With 350,000 listings, France is Airbnb's second-largest market after the United States, and Paris, the most visited city in the world, is the service's biggest single market, with 65,000 listings. An Airbnb spokesman told Reuters that the rental website would comply with the new rules and ensure its clients knew about it.
The new regulation will make it harder for those renting out property to exceed the 120 days a year legal rental limit for a main residence, and makes it easier for authorities to track which properties are rented out, and also to collect local taxes.
In the ruling, the City Council noted that Paris had lost at least 20,000 rental properties from the market over the past five years, and tourist rentals now make up to 20 percent of the global rental offer in the central and western part of Paris,
Paris began collecting the tourist tax from Airbnb guests in 2015, and 50 French cities now collect the fee from short-term guests. Reportedly, France collected $8.3 million in tourist taxes last year from Airbnb rentals.
In response to the ruling, Airbnb has offered to create automated limits on rentals in Paris and other large cities to ensure its hosts do not rent their property beyond the 120 days a year legal limit for a main residence in France.
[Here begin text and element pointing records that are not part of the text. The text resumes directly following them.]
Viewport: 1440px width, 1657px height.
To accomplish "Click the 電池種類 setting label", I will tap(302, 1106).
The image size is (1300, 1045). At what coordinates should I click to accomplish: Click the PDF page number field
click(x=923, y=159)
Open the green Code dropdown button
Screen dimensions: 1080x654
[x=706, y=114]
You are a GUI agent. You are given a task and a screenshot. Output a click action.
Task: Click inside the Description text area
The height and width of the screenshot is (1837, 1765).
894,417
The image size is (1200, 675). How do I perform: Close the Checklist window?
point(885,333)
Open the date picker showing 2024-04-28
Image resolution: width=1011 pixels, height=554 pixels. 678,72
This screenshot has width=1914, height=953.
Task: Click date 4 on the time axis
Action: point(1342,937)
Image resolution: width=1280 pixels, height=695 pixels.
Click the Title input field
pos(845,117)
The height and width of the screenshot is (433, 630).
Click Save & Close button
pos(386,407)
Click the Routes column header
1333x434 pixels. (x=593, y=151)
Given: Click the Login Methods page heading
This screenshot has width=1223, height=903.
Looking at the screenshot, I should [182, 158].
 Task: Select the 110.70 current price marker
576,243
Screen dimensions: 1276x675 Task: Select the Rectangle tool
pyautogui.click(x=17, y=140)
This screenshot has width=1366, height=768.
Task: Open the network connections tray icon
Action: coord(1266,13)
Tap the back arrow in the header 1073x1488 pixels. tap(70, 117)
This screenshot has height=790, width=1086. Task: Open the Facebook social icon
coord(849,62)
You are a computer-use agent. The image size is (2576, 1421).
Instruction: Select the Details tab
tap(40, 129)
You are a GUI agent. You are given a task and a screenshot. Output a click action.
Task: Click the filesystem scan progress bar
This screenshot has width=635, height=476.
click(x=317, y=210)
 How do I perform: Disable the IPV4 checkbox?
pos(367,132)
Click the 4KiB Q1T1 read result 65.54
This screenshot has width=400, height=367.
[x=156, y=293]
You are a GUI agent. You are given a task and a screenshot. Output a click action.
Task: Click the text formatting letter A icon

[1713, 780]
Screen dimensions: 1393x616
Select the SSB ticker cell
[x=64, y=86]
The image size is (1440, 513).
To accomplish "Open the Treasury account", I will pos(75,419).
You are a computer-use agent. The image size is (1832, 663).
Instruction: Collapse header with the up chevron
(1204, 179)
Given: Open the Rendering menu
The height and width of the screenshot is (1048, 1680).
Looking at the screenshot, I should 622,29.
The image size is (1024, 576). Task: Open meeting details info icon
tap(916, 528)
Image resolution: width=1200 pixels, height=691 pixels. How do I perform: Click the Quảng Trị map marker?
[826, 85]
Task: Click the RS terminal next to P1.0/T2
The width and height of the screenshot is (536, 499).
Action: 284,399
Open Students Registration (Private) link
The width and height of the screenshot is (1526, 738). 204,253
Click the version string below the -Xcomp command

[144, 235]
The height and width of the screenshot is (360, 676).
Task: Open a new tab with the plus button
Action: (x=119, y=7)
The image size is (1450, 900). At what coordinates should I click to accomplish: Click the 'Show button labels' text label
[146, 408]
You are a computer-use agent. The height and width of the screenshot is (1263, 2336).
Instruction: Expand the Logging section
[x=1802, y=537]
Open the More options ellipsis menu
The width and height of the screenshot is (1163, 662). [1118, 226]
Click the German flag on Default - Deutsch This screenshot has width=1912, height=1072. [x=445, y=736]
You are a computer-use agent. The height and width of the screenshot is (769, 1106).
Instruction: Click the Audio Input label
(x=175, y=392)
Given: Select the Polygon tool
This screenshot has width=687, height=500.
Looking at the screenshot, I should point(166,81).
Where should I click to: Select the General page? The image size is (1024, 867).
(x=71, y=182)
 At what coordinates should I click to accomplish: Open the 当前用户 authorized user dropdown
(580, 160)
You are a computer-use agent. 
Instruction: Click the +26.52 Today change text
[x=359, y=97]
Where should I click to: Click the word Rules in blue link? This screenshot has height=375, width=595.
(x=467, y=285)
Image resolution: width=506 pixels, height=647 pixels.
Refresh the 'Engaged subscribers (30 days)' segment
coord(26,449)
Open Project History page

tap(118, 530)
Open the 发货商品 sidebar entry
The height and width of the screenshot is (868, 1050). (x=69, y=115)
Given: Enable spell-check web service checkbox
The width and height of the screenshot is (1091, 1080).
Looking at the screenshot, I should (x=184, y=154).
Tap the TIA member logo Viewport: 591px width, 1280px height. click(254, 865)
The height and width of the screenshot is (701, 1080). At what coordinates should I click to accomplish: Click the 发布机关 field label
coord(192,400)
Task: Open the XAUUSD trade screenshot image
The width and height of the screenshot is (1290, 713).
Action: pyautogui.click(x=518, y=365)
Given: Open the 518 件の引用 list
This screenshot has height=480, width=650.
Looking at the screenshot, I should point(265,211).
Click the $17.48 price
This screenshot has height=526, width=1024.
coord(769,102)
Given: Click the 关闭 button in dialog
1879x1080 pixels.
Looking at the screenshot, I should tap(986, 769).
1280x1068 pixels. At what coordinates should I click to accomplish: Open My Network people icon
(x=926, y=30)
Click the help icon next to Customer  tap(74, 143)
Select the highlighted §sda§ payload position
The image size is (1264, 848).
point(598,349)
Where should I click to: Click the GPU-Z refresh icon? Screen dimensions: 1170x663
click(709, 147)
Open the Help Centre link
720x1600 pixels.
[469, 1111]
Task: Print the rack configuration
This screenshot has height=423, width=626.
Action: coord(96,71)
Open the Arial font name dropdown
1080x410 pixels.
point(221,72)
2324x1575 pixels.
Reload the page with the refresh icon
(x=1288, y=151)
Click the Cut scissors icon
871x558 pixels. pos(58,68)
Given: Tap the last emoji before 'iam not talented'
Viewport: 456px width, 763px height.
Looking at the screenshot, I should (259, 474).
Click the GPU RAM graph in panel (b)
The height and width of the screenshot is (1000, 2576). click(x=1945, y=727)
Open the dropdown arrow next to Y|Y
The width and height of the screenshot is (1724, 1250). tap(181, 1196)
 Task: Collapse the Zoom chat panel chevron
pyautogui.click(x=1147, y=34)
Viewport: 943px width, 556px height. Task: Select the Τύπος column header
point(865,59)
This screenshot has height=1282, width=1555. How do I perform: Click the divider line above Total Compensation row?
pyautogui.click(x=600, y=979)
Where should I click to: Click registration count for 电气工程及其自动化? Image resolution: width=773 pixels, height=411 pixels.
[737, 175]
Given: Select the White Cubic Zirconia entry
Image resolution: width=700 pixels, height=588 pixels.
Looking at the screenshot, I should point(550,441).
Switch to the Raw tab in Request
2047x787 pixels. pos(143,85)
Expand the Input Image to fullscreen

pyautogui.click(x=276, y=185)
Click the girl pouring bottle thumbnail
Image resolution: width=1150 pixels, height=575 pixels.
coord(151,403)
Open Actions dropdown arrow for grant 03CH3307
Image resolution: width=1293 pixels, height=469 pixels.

"We had proposed Paris and other large French cities an alternative to the registration with the automatic blocking to 120 nights of lodgings on Airbnb in order to avoid hidden professional use (of the service)," Airbnb spokesman Aurelien Perol told Reuters.
Europe Fights Back
The new regulation will go into effect a year after Airbnb announced that it would self-regulate its listings in London. In December, Airbnb announced that it would ban London-based hosts from renting out entire homes for more than 90 days per year without official consent from city councils. Significantly, the site itself would prevent the listings rather than leaving enforcement up to local officials. At the time of the announcement, a report suggested that Airbnb could lose more than $400 million in potential London bookings for 2017.
Other European cities have also taken steps to limit Airbnb's growth and to make sure the company (and its users) pay the same taxes that traditional hotels do. In 2015, Amsterdam was one of the first cities to have Airbnb sign a deal to collect local taxes from hosts. Since then, as in Paris, the site has agreed to enforce the limit on the total number of days guests can stay in an Airbnb rental in Amsterdam—currently 60 days per year.
Berlin, meanwhile, has restricted the listings of entire homes on sites like Airbnb—residents can only share the properties in which they live, like a traditional bed-and-breakfast.
And just a few weeks ago, a report from the University of Siena warned that residents were being driven from Italian cities due to Airbnb rentals taking over available apartments, calling for measures to restrict the company's dominance in city centers.